The fact is that Election, released the year before, had more to say about exactly the sort of underperforming, thinks-of-himself-as-a-failure resentment of men of Burnham’s ilk – the difference being that Matthew Broderick’s Jim McAllister in that film is exposed as a bitter self-serving fantasist, which is what Burnham really is. Burnham’s dying moments may be full of reflections on his wife and daughter – but he ignores them or treats them with scorn throughout the film.
And there isn’t, I feel, a satirical note to this. Instead, the film roots for Burnham strongly, asking us to admire his late life rebellion. Maybe it’s the conservative in me – maybe it’s because I don’t much like The Graduate either – but I don’t feel it. Spacey is great – but Burnham is selfish and embodies a concern in certain men that career-minded women and suburbia were turning them from hunter-gatherers into hen-pecked losers. American Beauty is a direct development of the masculinity crisis films Michael Douglas specialised in throughout the 80s and 90s, of men lost in a world that isn’t 100% about them and what they want any more.
The film’s parallel plot of Fitt’s homosexuality crisis is even more familiar than Burnham’s and hits many expected bases – there are no real surprises here for anyone who has ever seen a film before. It largely works as it is so outstandingly sold by Chris Cooper, who gives a brilliantly rich and raw performance as Fitts.
But its faint whiff of predictability fits alongside a script that is often very rich on dialogue, but has a vein of pretention to it that makes the film feel it’s striving to be important. Ball’s dialogue too often undermines its own points with the stench of pretension. The teenagers in the film fall into broadly predictable cliché. The arty, dreamy ones are profound; the pretty one is shallow and flighty (although, to be fair, is shown to also be vulnerable and scared). Bentley’s character’s faux-artiste musings on the movements of a plastic bag are exactly the sort of pretentious ramblings Ball would later puncture so effectively with the college art classes in Six Feet Under. These scenes have dated terribly and ache with self-importance (and are ripe for parody).

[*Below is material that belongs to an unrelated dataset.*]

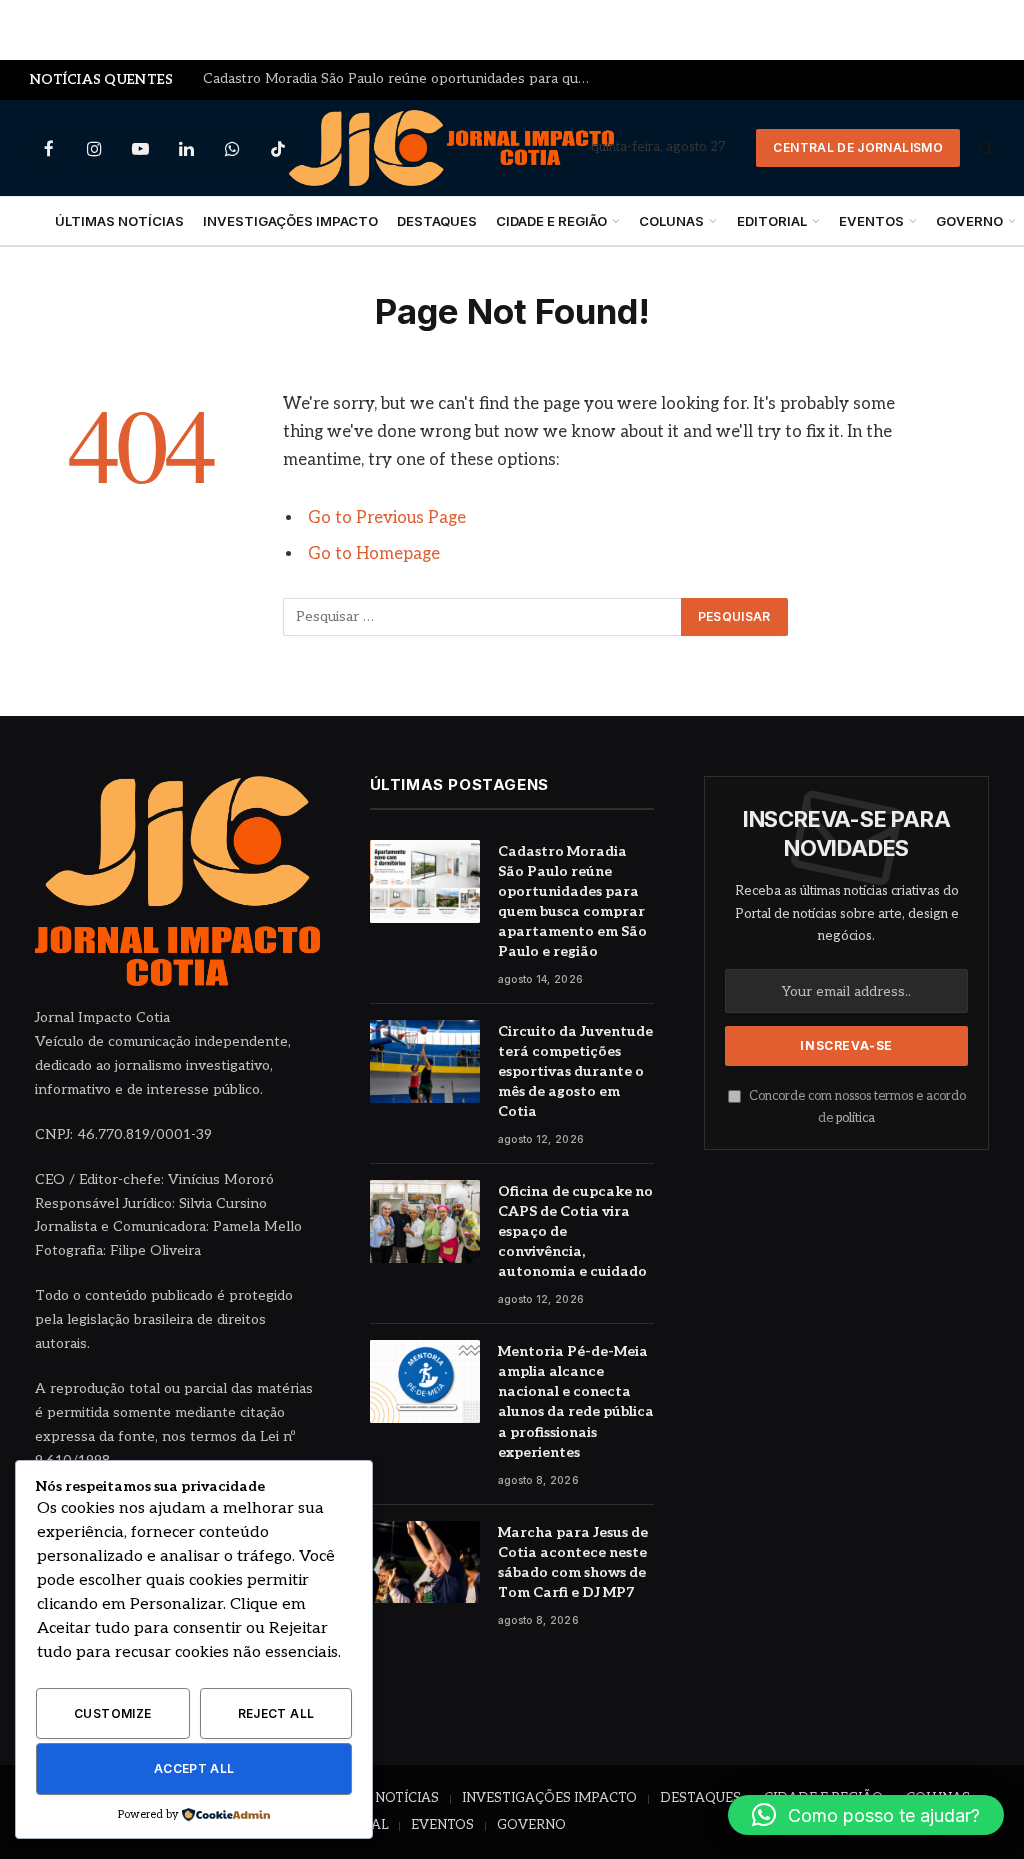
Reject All (276, 1713)
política (855, 1118)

But there is quality here, don’t get me wrong. Spacey is superb, Cooper brilliant. Annette Bening is pitch-perfect as a career-focused woman who lives her life through self-help mantras but is only just holding it together. It’s a shame that, just like Mrs Robinson, the film is so full of sympathy for its male protagonist that it has no time to empathise fully with its female lead. Mendes directs with a stunning confidence for a first-timer, drawing brilliant performances from the actors as well as bringing a startling originality to the filming (in partnership with Conrad Hall as photographer).

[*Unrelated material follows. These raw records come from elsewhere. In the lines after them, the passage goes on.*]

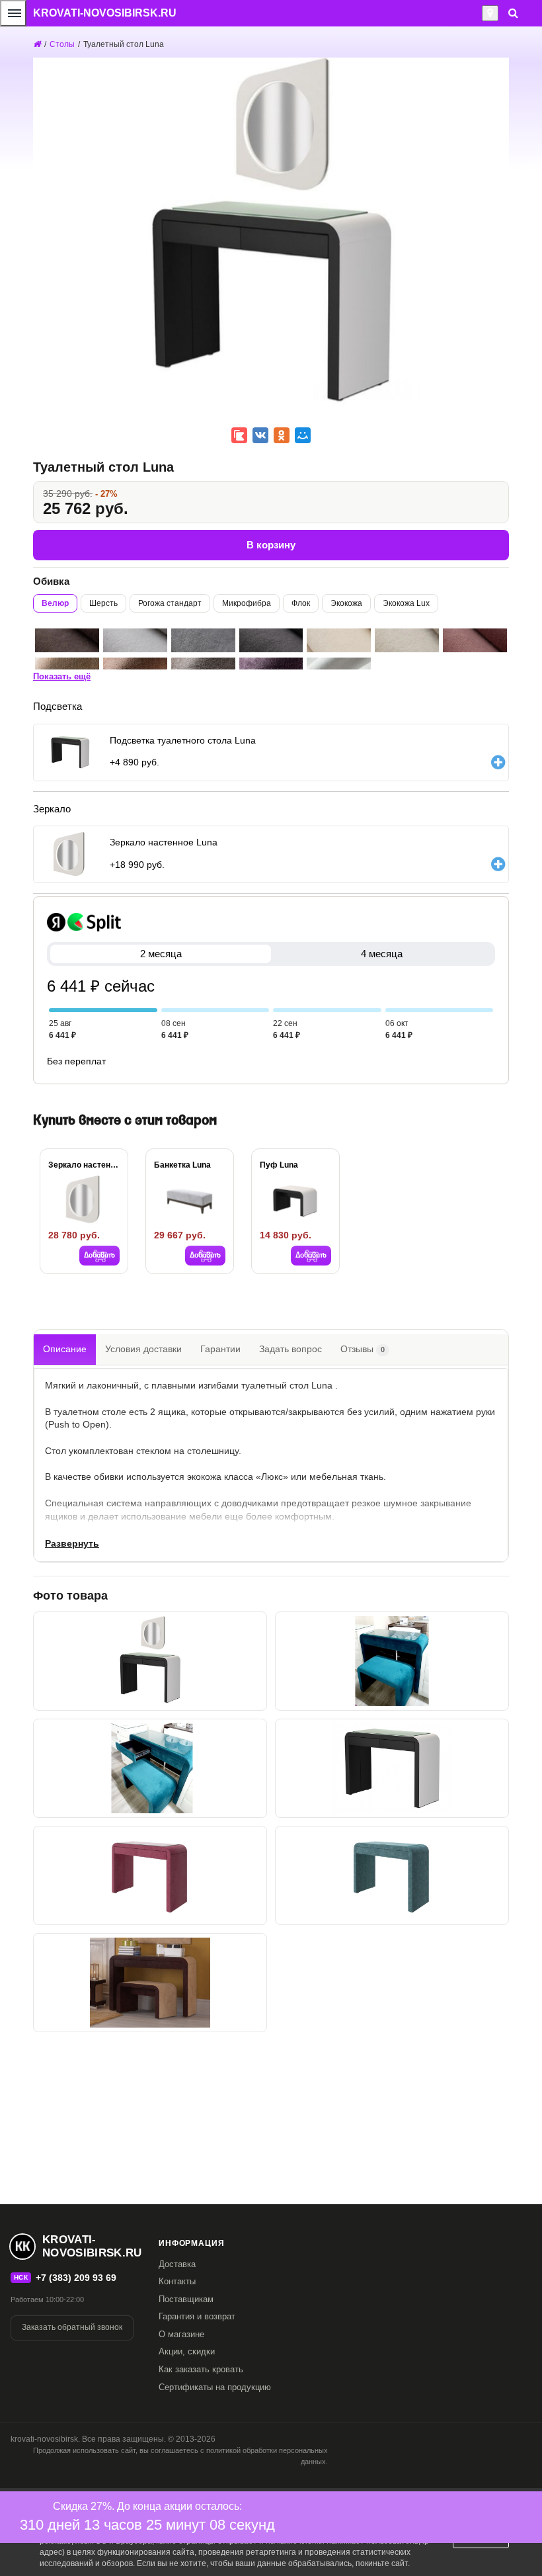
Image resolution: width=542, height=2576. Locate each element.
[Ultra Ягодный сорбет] (475, 640)
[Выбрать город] (490, 13)
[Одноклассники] (282, 435)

But American Beauty never turns its “look closer” message on itself. It uncritically examines a particular masculine crisis and often makes points that are witty but simple. The final act becomes weighted down with a tiresome “whodunnit?” mystery. The acting, direction and much of the writing is frequently brilliant. But the film itself, as a whole, has not aged as well as we thought it might.